I do agree, this is HIS version and not THE version, and probably everyone should experiment with having THEIR version that exploits their strengths and minimizes their weaknesses.

pete.


----------



## masherdong (Feb 25, 2005)

Very good points.


----------



## Snake Pliskin (Feb 25, 2005)

Pete,
Good points. I was referring to Mr. Parker's journals. When the bear has you hugged, I just find it difficult to go airborne physically as well as logically(if that is what you are meaning). I am by no means attempting to teach or tell you what you should do and I hope it does not come across that way. For my point of view to what you are saying and what I saw Mr. O'Briant performing is simply only that. 

As far as Sword of Destruction for a lower belt, what is the most logical choice as a counter to a right left punch? Left right punch? That is what one has to ask themselves as they train. Violate Economy of Motion at the expense of another interesting option that could work but may be in question when that guy is really pouring the coals to his two punches possibly?

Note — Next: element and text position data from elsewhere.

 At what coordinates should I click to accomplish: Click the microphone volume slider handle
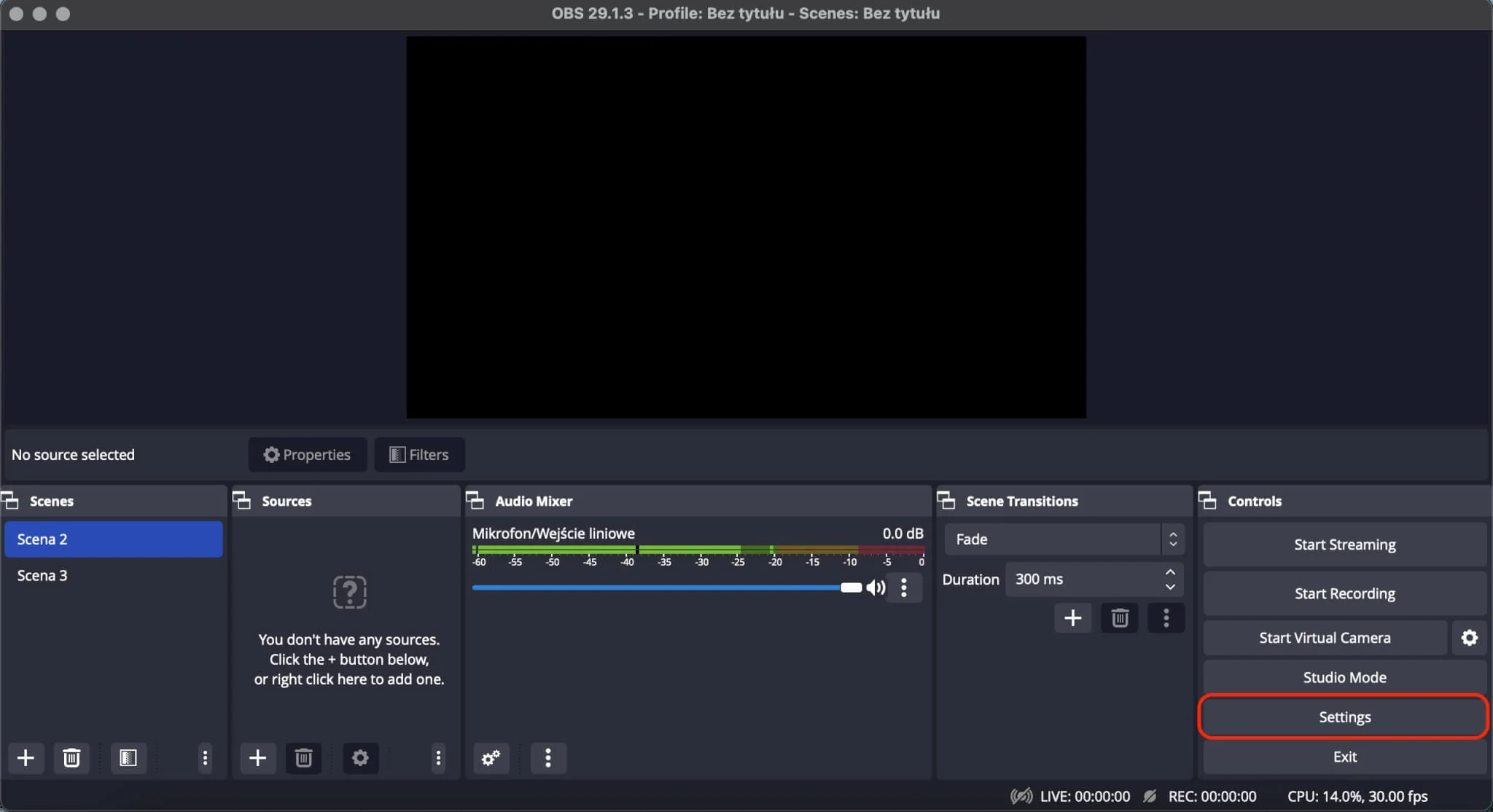coord(850,587)
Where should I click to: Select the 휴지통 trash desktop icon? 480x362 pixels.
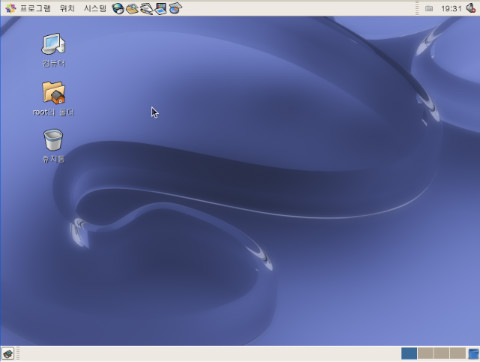(53, 146)
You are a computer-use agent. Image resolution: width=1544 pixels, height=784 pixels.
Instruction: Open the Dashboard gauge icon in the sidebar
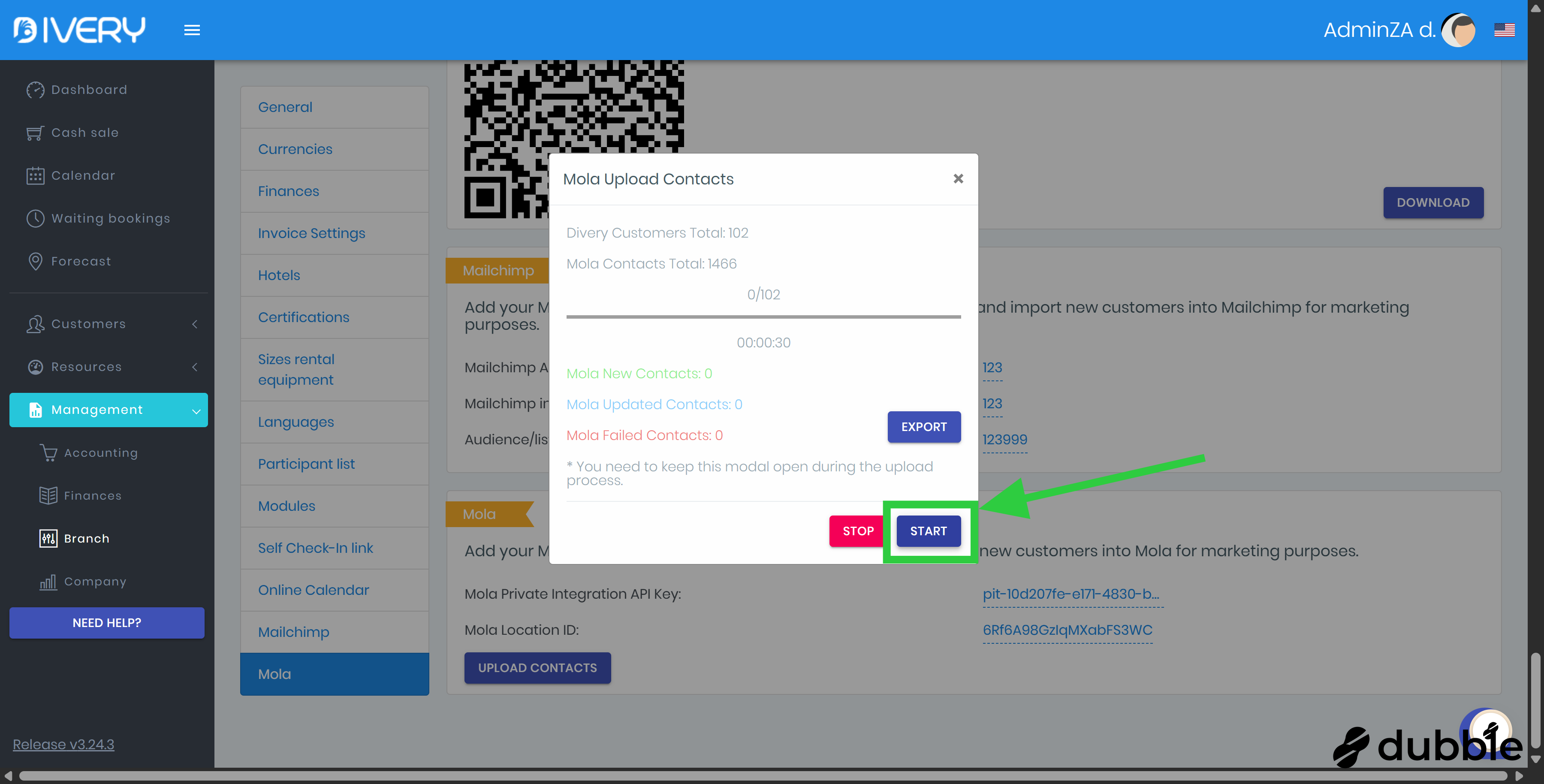coord(35,90)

In the video, if it would have been good to see such a high rank performing an advanced level of technique, good cover for those possibilities so lower belts can see that he is really trying to increase margin for error rather than reach a point of no return on the airborne kick that early in the game. 

The brown belt combo techniques are no more than the yellow belt techniqes grafted together anyway. (of course not all JUST yellow belt but that is what Fatal Deviation is and many others as well, grafts of yellow and orange). 

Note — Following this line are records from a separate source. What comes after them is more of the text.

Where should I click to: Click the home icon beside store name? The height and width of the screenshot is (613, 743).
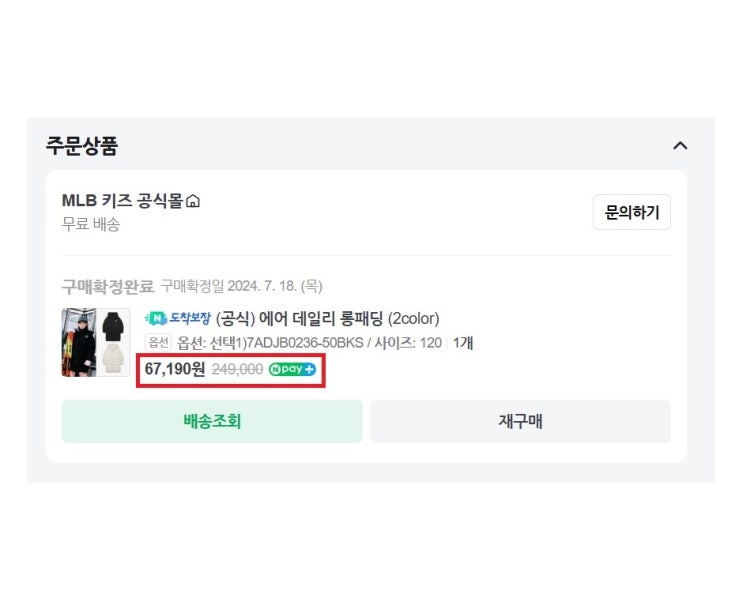(193, 202)
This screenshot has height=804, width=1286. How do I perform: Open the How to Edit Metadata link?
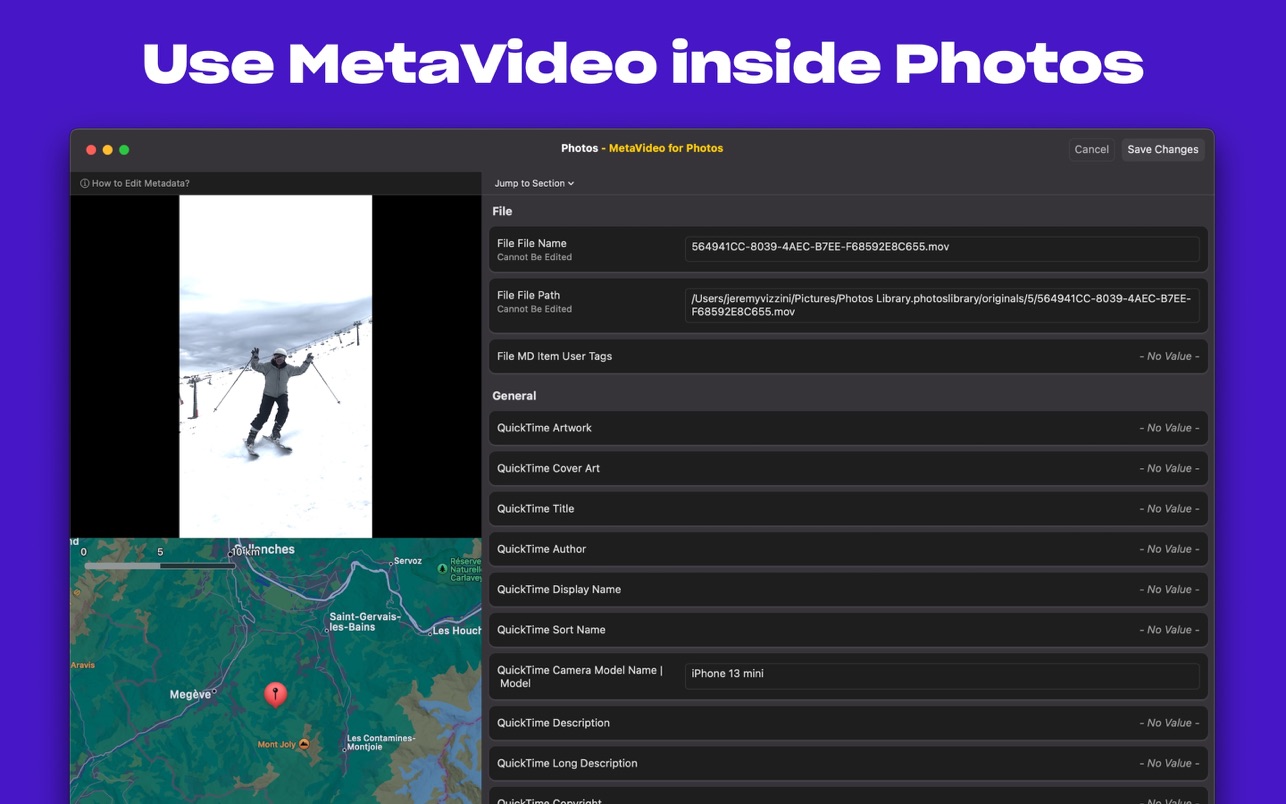coord(140,184)
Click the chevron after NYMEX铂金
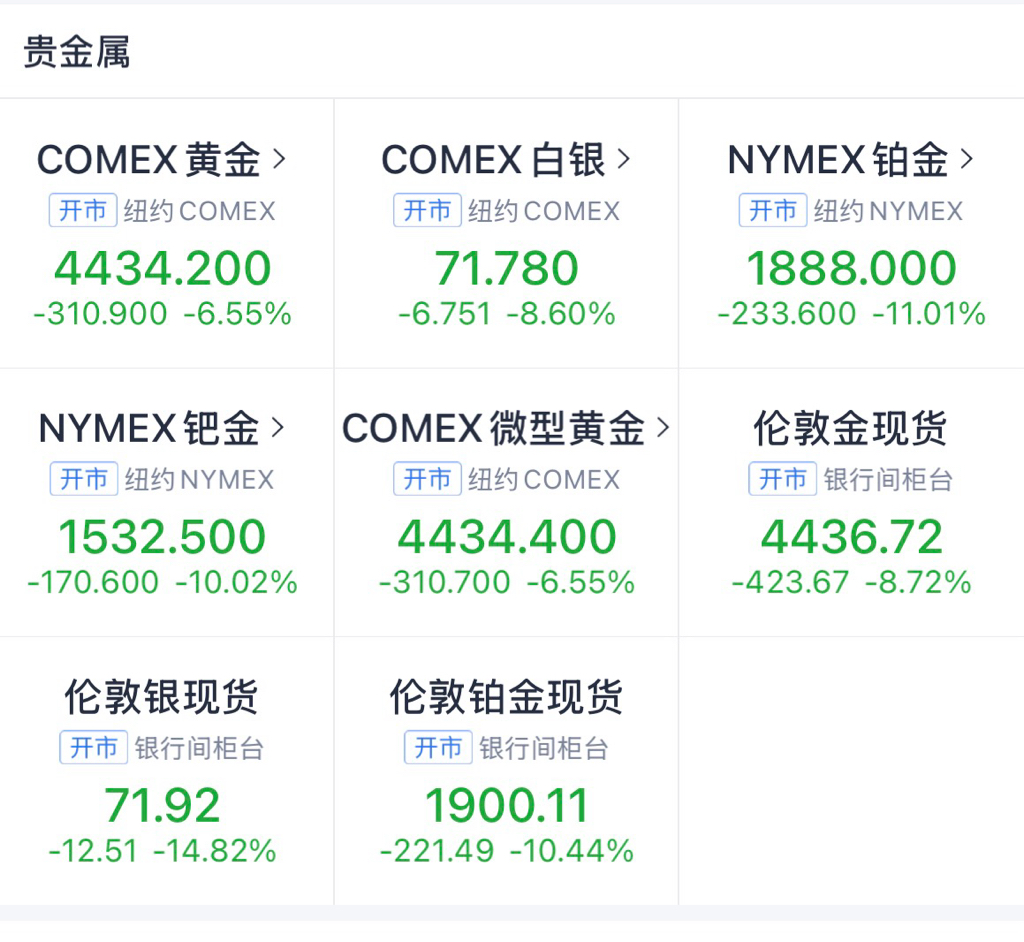The width and height of the screenshot is (1024, 942). point(967,159)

As far as the punch/ grab dilemma, from your rationale, a palm heel would fit that nicely and only a slight change in orbit/angle would put that in the wrong place. A palm heel has fingers out and you have as much or even less time than a major league pitch coming at you to decide what the projectile is going to do. It doesn't matter what the weapon is, only the angle of which it is coming at you. I don't believe that one has the luxury of time to decide if it's a punch, grab, push, kick, whatever it is, only the angle of which it is coming to me. 

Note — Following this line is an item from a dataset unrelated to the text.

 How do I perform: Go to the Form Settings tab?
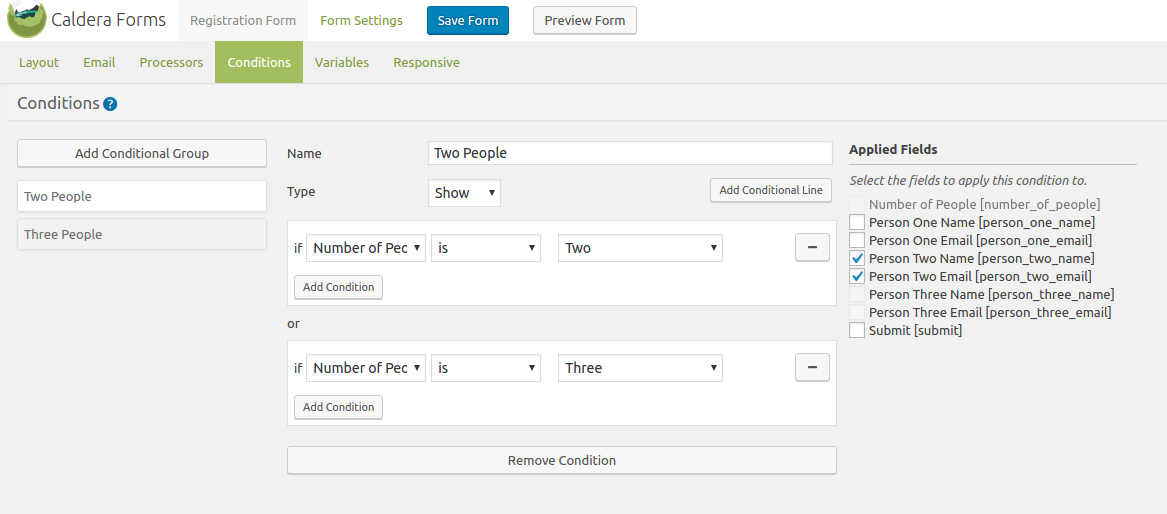click(361, 20)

I have trained too many times with full speed full power punches, what have you,(you really can't tell what it is just that something is very rapidly approaching) coming straight up the pipe. The weapon to my shoulder/chest or centerline somewhere ain't gonna matter much except taking care of yourself. Trying to figure out what it was and then select which techniqe to use from your perceptual speed (which is also in question with the demanding physiology acting upon you at this moment) would be like watching a tornado coming right at you, deciding if it's a F1 or F5 and taking action accordingly. Stand and film since it only looks like a F1 or go underground if it's a F5. I would just skidaddle no matter as it can all change much too rapidly.
My thoughts only. not trying to point-counter point. Just what I look at.


----------